Рассказы отца, детские игры (сабли, ружья, "война") - все это настраивало на определенный лад. Мальчишкой я по целым часам пропадал в гимнастическом городке I-го Стрелкового батальона, ездил на водопой и купанье лошадей с Литовскими уланами, стрелял дробинками в тире пограничников. Ходил версты за три на стрельбище стрелковых рот, пробирался со счетчиками пробоин в укрытие перед мишенями. Пули свистели над головами - немножко страшно, но занятно очень, придавало вес в глазах мальчишек и вызывало их зависть... На обратном пути вместе со стрелками подтягивал солдатскую песню:

Греми слава трубой

За Дунаем, за рекой

Словом, прижился к местной военной среде, приобретя знакомых среди офицерства и еще более приятелей среди солдат.

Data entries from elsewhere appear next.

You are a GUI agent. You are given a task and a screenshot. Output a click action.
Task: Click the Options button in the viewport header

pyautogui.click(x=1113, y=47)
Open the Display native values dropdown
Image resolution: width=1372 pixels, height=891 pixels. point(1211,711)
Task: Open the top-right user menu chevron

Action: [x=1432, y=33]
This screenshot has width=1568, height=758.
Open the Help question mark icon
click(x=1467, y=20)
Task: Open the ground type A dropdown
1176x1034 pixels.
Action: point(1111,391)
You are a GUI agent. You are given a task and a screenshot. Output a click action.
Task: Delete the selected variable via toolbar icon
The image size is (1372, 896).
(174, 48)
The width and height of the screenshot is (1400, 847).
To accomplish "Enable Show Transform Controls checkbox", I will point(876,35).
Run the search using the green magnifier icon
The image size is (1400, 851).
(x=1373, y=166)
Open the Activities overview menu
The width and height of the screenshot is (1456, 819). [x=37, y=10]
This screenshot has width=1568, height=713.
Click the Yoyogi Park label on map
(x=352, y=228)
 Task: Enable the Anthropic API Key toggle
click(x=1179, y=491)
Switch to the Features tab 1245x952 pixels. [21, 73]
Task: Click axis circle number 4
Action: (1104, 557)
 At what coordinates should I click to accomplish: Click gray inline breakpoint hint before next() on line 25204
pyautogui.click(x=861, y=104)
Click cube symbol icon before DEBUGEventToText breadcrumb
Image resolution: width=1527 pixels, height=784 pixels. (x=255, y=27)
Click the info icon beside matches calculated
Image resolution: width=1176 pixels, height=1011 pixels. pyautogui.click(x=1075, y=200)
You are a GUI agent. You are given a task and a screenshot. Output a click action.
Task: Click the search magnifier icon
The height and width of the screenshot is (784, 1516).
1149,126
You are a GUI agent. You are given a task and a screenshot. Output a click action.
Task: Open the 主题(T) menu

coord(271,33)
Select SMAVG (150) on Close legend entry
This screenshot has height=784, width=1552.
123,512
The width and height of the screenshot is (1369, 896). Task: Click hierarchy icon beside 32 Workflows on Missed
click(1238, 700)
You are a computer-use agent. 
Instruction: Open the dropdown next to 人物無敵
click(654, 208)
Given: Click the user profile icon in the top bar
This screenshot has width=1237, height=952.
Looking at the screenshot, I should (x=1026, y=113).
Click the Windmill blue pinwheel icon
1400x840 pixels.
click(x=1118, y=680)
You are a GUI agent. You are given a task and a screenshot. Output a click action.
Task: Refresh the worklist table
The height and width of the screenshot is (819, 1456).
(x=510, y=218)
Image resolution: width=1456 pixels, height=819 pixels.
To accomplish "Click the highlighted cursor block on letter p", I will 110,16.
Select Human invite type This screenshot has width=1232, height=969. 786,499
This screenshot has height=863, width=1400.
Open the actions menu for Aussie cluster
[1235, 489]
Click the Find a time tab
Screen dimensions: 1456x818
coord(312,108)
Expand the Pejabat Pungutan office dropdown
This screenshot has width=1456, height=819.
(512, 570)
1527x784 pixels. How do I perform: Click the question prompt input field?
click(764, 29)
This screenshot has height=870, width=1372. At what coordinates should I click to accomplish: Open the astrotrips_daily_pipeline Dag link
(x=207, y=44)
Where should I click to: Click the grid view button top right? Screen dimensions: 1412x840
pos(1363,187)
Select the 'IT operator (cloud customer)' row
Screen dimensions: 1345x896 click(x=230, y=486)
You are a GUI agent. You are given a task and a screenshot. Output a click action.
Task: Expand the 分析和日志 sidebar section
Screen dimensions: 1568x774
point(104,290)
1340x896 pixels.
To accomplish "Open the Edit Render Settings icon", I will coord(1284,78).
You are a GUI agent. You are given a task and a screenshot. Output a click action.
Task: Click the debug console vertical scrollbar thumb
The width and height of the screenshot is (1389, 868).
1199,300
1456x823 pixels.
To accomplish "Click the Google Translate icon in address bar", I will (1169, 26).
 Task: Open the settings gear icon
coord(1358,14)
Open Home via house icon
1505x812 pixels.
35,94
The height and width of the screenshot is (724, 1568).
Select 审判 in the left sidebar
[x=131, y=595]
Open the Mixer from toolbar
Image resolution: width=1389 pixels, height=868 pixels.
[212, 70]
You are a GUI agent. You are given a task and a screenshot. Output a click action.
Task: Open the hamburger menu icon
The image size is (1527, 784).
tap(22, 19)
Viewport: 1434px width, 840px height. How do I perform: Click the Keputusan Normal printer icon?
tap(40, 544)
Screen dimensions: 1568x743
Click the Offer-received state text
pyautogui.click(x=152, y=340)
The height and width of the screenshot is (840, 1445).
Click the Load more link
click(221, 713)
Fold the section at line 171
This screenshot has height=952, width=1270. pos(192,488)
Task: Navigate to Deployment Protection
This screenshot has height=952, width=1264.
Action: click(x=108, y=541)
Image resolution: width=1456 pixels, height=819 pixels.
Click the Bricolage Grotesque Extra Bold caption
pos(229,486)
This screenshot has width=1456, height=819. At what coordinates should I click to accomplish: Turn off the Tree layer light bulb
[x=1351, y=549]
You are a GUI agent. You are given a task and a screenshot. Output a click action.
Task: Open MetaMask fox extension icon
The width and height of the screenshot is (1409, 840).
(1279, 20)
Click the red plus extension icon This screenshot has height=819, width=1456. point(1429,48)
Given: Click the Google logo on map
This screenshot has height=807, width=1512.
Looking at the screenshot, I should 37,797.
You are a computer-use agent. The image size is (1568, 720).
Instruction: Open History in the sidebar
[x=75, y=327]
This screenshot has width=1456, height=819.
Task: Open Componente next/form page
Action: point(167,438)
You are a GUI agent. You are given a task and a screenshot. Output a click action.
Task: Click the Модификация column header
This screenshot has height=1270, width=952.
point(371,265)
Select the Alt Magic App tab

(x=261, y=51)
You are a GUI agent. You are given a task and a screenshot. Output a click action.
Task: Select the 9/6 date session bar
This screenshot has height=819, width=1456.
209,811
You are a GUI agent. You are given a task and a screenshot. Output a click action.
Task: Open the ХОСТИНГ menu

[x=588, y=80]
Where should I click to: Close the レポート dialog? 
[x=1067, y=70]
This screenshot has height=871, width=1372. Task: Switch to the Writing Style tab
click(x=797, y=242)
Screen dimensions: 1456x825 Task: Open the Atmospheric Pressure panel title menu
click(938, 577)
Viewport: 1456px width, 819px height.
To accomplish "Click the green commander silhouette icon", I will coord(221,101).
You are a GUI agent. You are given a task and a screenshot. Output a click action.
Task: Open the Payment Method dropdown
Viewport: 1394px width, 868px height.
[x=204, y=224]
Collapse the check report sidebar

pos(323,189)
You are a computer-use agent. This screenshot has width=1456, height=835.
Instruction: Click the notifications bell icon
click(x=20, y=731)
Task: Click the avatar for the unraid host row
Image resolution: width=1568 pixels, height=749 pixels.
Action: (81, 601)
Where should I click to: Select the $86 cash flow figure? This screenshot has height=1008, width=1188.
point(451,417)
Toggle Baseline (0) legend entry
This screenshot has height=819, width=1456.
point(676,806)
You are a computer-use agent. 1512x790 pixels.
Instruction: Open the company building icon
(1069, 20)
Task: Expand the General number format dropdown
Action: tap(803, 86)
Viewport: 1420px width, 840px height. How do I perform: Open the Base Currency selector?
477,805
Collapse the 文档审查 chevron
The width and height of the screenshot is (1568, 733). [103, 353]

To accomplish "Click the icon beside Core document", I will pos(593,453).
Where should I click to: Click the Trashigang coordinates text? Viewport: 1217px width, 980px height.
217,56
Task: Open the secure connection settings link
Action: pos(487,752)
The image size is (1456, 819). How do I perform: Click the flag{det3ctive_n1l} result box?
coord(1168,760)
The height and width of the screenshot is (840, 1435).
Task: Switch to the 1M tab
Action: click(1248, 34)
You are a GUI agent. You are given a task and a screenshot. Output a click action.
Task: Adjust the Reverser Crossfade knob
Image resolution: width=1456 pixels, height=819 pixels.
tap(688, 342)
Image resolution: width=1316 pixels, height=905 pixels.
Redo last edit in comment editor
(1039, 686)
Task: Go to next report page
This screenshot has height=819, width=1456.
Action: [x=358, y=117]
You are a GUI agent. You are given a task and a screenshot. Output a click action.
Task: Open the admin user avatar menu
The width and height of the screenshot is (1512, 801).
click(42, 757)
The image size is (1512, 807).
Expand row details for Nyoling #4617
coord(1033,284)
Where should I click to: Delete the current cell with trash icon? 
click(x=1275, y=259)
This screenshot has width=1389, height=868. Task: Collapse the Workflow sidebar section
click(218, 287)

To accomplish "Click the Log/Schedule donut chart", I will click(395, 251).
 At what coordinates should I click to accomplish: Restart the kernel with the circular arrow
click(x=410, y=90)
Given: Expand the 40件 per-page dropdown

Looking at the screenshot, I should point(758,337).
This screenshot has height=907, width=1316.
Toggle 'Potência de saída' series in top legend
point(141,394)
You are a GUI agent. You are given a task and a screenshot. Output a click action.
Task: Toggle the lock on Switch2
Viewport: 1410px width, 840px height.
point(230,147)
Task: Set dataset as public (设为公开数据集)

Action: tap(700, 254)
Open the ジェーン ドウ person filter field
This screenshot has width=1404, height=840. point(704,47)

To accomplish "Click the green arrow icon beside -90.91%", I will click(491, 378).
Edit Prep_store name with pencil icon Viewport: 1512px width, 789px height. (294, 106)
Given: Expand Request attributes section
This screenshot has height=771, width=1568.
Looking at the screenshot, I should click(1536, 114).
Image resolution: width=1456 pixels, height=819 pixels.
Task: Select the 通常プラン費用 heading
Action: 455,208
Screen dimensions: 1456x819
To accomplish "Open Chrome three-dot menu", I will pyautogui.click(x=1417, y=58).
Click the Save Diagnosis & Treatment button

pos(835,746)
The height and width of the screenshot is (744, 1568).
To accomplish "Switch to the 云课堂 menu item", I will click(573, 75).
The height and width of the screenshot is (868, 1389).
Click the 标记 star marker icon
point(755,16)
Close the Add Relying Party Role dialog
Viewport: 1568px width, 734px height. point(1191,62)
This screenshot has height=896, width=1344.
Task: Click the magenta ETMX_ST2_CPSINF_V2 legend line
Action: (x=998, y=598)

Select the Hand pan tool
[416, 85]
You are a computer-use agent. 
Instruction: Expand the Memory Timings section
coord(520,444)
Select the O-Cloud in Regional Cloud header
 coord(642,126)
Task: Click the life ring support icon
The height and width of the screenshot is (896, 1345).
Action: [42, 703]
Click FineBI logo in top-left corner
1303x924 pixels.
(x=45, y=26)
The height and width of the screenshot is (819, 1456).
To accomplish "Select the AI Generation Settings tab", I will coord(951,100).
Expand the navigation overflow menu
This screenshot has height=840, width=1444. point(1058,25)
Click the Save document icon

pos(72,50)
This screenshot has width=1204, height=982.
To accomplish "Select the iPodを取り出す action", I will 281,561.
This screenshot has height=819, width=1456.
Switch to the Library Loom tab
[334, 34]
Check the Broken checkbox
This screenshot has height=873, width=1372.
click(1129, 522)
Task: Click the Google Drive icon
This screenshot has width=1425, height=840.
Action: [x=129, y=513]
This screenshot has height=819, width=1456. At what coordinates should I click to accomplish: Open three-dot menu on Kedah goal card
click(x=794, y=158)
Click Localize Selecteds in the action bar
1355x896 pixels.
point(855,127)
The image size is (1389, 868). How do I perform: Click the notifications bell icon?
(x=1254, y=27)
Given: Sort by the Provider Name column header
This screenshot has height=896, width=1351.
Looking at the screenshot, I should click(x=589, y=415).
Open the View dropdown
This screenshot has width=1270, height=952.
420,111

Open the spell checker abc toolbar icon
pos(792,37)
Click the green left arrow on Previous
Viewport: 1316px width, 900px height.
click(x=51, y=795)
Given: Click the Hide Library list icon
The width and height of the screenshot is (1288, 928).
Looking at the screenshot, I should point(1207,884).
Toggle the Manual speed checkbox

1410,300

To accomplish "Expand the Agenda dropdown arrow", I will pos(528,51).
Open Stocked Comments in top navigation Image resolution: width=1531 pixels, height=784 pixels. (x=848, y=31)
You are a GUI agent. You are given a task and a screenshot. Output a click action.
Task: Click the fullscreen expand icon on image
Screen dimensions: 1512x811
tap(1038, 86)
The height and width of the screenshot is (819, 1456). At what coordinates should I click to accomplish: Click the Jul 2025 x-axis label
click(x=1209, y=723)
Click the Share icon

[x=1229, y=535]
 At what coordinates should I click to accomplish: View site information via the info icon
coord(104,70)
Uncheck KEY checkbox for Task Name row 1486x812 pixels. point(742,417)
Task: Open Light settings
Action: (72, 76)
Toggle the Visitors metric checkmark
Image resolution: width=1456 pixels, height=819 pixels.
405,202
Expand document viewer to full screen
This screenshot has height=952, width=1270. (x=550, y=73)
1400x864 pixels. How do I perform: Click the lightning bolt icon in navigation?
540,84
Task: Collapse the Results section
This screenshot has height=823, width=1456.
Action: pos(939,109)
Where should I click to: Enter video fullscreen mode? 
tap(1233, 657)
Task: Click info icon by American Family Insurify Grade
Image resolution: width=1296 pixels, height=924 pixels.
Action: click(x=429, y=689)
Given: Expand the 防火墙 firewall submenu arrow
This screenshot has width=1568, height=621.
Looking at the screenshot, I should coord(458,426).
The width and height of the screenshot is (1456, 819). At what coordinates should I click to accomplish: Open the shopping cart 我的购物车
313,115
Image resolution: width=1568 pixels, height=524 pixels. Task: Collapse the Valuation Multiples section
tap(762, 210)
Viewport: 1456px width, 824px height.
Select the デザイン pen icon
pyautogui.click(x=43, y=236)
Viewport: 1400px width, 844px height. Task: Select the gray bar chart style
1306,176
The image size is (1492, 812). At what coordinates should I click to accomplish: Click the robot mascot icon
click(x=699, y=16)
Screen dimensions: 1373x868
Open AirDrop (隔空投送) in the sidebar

У солдат покупал иной раз боевые патроны - за случайно перепавший пятак или за деньги, вырученные от продажи старых тетрадок; сам разряжал патроны, а порох употреблял на стрельбу из старинного {57} отцовского пистолета или закладывал и взрывал фугасы.

Будущая офицерская жизнь представлялась мне тогда в ореоле сплошного веселья и лихости. В нашем доме жили два корнета 5-го Уланского полка. Я видал их не раз лихо скакавшими на ученьи, а в квартире их всегда дым стоял коромыслом. Через открытые окна доносились веселые крики и пение.

Особенно меня восхищало и... пугало, когда один из корнетов, сидя на подоконнике и спустив ноги за окно, с бокалом вина в руке, бурно приветствовал кого-либо из знакомых, проходивших по улице. "Ведь, третий этаж, вдруг упадет и разобьется!.."

Через 25 лет во время японской войны мы вспоминали мое детское увлечение: бывший корнет, теперь генерал Ренненкампф - прославленный начальник Восточного отряда Манчжурской армии, и я - его начальник штаба...

По мере перехода в высшие классы, свободного времени становилось меньше, появились другие интересы, и "воинские упражнения" мои почти прекратились. Не бросил только гимнастики и преуспевал в "военном строе", который был введен в училищную программу в 1889 году.